# Variational Inference for Bayesian Neural Network

Bayesian neural networks differ from plain neural networks in that their weights are assigned a probability distribution instead of a single value or point estimate. These probability distributions describe the uncertainty in weights and can be used to estimate uncertainty in predictions. Training a Bayesian neural network via variational inference learns the parameters of these distributions instead of the weights directly.

### Variational Inference

An analytical solution for the posterior $$p(w|D)$$ in neural networks is untractable. We therefore have to approximate the true posterior with a variational distribution $$q(w|θ)$$ of known functional form whose parameters we want to estimate.\
\
What this means is that here we want to lean a probability distribution for the weight the w instead of a point value. But learning an actual ditribution is difficult, so now we approximate it with existing any distributions such as gaussian, etc. Where these distributions can be defined using some parameters $$\theta$$ .&#x20;

This can be done by minimizing the [Kullback-Leibler divergence](https://en.wikipedia.org/wiki/Kullback%E2%80%93Leibler_divergence) between $$q(w|θ)$$ and the true posterior $$p(w|D)$$ w\.r.t. to ***θ***. It can be shown that the corresponding optimization objective or cost function can be written as

$$
F(D,\theta) = KL(q(w|\theta)||p(w|D)) = KL(q(w|\theta)||p(w)) - E\_{q(w|\theta)}\log p(D|w)
$$

This loss function is called is variational free energy. First term is called complexity cost and the secong term is the expeted value of the liklihood w\.r.t. the variational distribution and is called the liklihood cost. Also:

$$
F(D,\theta) =  E\_{q(w|\theta)}\log q(w|\theta) - E\_{q(w|\theta)}\log p(w)- E\_{q(w|\theta)}\log p(D|w)
$$

We see that all three terms in equation above are expectations w\.r.t. the variational distribution $$q(w|θ)$$ . The cost function can therefore be approximated by drawing [Monte Carlo](https://en.wikipedia.org/wiki/Monte_Carlo_method) samples $$w^i$$ from q(w|θ).

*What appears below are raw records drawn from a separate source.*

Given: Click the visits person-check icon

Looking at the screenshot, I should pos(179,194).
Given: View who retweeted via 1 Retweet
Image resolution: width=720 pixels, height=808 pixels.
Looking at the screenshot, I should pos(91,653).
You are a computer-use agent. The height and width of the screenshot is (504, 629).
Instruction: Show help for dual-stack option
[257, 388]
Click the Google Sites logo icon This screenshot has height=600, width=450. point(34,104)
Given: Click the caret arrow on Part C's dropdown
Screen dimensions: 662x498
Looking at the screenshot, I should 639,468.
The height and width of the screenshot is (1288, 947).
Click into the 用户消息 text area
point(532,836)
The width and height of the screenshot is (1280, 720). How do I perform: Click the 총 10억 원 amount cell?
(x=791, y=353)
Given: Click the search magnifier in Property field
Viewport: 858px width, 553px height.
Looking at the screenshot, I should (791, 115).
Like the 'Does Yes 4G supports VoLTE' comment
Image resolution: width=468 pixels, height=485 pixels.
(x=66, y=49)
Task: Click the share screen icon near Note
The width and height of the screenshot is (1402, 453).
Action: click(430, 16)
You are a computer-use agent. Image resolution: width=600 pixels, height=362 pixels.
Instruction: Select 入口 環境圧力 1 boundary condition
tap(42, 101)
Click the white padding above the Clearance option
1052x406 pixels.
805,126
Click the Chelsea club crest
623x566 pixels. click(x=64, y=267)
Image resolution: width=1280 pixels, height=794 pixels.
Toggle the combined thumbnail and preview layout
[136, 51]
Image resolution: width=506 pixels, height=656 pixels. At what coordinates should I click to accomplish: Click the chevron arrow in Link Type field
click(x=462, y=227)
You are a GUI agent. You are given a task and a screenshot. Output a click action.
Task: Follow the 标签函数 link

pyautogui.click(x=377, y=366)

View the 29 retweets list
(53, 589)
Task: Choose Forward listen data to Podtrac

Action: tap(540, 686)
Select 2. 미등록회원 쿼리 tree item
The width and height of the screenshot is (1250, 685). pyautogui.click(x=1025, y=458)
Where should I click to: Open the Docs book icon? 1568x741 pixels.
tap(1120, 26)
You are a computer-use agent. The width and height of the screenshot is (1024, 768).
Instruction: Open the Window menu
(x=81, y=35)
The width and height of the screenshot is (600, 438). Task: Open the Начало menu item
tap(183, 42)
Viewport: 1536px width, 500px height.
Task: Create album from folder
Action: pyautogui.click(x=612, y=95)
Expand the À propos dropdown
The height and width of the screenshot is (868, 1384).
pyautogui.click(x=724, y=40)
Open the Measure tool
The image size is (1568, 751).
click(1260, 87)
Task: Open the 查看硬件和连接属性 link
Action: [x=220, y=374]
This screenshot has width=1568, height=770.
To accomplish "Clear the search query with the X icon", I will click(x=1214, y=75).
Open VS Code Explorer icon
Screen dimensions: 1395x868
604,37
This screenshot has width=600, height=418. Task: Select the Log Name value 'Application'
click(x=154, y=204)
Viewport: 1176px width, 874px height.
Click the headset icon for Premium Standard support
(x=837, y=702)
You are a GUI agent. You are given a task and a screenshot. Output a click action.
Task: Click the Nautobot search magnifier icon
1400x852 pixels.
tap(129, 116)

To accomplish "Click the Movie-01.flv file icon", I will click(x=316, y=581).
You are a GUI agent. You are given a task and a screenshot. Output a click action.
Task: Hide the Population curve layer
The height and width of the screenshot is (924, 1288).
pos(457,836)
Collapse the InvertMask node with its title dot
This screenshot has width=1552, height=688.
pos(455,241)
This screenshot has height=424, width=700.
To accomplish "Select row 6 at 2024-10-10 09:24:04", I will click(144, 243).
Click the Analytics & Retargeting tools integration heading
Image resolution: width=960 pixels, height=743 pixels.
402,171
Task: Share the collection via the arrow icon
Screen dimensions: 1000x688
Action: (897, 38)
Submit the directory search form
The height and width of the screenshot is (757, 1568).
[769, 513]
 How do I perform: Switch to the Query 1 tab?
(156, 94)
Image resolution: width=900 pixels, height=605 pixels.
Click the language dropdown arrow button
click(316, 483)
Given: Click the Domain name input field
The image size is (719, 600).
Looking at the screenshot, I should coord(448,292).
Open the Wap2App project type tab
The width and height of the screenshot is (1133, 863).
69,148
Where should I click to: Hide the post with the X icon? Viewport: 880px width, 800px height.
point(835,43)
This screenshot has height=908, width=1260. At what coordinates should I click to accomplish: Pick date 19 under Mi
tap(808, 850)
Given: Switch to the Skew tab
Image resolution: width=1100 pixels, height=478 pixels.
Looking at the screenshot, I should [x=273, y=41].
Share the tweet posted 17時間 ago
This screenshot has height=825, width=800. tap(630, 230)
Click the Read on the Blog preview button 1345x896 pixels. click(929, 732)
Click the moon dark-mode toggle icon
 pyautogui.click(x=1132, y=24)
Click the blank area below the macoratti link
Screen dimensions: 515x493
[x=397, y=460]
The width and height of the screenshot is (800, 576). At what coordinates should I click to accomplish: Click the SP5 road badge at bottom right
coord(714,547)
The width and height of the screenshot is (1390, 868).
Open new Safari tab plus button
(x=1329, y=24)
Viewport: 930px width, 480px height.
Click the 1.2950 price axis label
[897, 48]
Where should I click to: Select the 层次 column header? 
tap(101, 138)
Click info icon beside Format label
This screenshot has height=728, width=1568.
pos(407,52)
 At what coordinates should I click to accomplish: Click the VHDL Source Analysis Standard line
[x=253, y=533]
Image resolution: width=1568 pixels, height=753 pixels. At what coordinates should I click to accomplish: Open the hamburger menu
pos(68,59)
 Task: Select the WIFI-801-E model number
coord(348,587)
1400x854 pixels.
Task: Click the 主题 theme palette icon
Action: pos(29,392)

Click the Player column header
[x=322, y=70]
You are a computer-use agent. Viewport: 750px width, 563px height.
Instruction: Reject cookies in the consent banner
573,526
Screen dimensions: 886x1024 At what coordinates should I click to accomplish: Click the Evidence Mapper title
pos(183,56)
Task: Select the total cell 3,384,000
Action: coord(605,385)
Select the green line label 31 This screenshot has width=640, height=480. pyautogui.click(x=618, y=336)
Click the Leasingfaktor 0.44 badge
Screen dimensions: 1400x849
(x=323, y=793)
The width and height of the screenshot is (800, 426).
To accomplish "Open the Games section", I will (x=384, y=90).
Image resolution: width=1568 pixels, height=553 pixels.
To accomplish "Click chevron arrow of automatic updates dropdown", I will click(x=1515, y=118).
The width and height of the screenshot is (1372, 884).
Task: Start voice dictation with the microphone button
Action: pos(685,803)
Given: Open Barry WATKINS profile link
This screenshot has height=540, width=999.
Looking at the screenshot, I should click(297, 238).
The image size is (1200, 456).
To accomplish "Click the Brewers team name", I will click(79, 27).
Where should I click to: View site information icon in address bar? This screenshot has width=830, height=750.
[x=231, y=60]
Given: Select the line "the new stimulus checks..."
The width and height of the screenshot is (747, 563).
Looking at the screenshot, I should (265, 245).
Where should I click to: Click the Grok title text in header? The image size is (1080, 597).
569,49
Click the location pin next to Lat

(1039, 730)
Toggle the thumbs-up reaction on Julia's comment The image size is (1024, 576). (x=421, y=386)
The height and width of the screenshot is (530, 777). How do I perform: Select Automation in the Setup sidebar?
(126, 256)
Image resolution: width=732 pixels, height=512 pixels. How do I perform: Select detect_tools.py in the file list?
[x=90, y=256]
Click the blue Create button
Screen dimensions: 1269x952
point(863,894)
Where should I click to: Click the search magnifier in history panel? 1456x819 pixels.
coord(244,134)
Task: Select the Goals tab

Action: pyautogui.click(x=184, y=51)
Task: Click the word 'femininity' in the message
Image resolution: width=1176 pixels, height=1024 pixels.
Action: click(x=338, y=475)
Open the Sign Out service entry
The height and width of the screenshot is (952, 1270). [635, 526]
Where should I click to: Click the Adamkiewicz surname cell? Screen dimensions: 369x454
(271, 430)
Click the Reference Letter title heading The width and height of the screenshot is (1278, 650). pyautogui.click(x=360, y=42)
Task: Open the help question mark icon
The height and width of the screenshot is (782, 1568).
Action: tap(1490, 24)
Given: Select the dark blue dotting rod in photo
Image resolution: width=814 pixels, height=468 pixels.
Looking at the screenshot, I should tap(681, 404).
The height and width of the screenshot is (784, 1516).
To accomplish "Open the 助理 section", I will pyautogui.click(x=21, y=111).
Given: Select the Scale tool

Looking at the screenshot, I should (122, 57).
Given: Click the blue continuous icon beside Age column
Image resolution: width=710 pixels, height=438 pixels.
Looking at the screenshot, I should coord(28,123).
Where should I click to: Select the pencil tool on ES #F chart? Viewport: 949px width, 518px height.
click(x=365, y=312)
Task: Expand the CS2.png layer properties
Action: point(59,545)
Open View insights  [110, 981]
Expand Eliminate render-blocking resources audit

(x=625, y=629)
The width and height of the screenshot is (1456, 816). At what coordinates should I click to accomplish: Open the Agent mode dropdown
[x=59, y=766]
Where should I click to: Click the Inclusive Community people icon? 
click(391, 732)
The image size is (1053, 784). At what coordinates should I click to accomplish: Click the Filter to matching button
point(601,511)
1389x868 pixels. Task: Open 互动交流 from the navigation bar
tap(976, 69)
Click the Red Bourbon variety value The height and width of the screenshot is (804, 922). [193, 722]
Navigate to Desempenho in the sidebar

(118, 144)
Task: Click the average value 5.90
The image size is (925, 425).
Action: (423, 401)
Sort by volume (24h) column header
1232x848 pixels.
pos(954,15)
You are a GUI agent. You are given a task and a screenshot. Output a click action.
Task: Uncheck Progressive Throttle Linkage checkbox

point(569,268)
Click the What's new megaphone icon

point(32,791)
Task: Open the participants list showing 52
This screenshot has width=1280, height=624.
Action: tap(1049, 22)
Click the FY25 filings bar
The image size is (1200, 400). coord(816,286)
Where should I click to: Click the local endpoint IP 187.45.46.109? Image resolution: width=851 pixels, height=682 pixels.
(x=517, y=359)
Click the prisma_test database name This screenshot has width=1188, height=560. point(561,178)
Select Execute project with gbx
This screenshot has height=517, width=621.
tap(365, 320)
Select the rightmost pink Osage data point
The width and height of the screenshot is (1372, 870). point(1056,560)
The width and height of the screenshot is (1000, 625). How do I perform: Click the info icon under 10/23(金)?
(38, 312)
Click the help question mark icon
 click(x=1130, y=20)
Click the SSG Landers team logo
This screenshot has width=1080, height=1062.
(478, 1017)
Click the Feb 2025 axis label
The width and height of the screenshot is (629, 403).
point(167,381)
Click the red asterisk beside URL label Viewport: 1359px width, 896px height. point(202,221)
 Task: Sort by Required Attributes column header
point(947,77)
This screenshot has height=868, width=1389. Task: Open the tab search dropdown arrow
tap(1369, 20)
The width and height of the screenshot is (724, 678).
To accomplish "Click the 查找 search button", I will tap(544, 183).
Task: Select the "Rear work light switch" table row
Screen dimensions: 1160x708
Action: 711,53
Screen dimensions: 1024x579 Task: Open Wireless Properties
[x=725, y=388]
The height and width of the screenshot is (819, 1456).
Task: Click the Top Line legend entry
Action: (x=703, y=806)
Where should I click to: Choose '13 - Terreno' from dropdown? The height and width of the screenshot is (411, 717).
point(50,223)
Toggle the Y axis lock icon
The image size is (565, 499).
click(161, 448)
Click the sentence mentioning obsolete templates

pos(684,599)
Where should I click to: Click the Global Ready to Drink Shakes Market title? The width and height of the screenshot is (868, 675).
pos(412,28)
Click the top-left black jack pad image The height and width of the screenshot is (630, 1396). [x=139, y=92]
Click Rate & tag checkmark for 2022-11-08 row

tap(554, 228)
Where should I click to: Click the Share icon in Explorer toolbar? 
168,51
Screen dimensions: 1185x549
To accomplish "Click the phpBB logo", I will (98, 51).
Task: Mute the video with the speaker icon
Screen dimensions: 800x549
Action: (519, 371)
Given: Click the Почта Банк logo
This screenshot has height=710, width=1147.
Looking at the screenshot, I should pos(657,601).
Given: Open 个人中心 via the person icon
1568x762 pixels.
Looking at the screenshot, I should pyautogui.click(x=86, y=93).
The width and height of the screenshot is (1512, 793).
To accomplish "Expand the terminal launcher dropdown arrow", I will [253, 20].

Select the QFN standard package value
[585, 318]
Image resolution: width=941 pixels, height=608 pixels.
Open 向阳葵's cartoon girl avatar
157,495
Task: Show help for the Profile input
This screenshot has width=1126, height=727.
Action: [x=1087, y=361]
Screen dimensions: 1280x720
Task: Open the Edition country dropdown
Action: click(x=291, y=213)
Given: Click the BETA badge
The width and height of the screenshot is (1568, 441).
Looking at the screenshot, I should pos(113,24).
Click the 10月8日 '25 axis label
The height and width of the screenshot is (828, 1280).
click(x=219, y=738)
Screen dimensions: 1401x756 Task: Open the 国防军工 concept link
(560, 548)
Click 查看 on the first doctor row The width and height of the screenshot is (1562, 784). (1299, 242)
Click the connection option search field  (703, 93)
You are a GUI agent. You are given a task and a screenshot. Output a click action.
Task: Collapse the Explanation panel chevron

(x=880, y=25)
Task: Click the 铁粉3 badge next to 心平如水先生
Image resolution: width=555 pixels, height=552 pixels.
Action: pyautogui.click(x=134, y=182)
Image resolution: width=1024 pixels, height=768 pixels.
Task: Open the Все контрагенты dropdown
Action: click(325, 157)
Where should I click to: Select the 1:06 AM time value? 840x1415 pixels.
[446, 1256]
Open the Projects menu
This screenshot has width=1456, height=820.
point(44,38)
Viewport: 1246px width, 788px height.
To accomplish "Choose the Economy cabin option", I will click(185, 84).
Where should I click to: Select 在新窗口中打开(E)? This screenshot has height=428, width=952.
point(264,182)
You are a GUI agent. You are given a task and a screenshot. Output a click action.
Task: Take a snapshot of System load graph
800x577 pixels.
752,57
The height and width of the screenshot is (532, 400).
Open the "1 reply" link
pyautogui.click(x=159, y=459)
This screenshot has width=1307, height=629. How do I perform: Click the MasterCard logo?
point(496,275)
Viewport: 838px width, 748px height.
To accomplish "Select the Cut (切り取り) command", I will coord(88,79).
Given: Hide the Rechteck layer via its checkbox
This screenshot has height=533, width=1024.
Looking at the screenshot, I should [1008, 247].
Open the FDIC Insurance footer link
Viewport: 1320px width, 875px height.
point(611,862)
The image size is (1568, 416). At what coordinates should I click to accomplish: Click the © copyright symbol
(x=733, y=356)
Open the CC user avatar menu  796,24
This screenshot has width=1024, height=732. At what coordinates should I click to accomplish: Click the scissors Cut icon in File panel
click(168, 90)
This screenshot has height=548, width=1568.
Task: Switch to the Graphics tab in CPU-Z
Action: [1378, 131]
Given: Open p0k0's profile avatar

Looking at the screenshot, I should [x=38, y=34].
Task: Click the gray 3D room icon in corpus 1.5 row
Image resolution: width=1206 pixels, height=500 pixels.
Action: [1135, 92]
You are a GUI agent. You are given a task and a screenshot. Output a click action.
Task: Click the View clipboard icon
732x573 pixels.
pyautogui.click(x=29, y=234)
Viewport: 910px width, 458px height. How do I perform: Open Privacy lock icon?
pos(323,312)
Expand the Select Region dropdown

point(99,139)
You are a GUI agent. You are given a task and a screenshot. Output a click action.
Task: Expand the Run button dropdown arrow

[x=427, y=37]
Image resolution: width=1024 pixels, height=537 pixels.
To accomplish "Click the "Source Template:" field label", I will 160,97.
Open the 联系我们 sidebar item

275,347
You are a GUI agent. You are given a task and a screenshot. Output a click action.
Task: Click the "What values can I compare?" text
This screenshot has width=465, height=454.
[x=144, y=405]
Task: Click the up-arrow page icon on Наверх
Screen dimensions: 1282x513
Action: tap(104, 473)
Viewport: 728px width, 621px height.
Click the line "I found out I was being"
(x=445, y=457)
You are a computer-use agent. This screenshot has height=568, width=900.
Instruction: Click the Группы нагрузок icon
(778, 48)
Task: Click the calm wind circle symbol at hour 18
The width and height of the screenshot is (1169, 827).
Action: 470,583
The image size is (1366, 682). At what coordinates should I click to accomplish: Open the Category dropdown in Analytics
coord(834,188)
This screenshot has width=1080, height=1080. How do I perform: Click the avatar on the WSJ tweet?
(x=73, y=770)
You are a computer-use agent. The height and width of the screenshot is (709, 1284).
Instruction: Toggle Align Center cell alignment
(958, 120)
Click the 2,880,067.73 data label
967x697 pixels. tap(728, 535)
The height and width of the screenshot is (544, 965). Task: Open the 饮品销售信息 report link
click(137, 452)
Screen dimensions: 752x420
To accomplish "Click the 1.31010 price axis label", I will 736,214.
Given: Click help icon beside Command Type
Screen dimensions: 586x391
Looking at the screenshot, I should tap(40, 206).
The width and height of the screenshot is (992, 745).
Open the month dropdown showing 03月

For example, we’ll use a Gaussian distribution for the variational posterior, parameterized by $$θ=(μ,σ)$$ where μ is the mean vector of the distribution and σ the standard deviation vector. The elements of $$σ$$ are the elements of a diagonal covariance matrix which means that weights are assumed to be uncorrelated. Instead of parameterizing the neural network with weights $$w$$ directly we parameterize it with $$μ$$ and $$σ$$ and therefore double the number of parameters compared to a plain neural network.

### Resources

* <https://dasayan05.github.io/blog-tut/2019/11/20/inference-in-pgm.html>\
  Describes using varitional inference with latent variables, graphical models, etc. Good for understanding


---

# Agent Instructions: Querying This Documentation

If you need additional information that is not directly available in this page, you can query the documentation dynamically by asking a question.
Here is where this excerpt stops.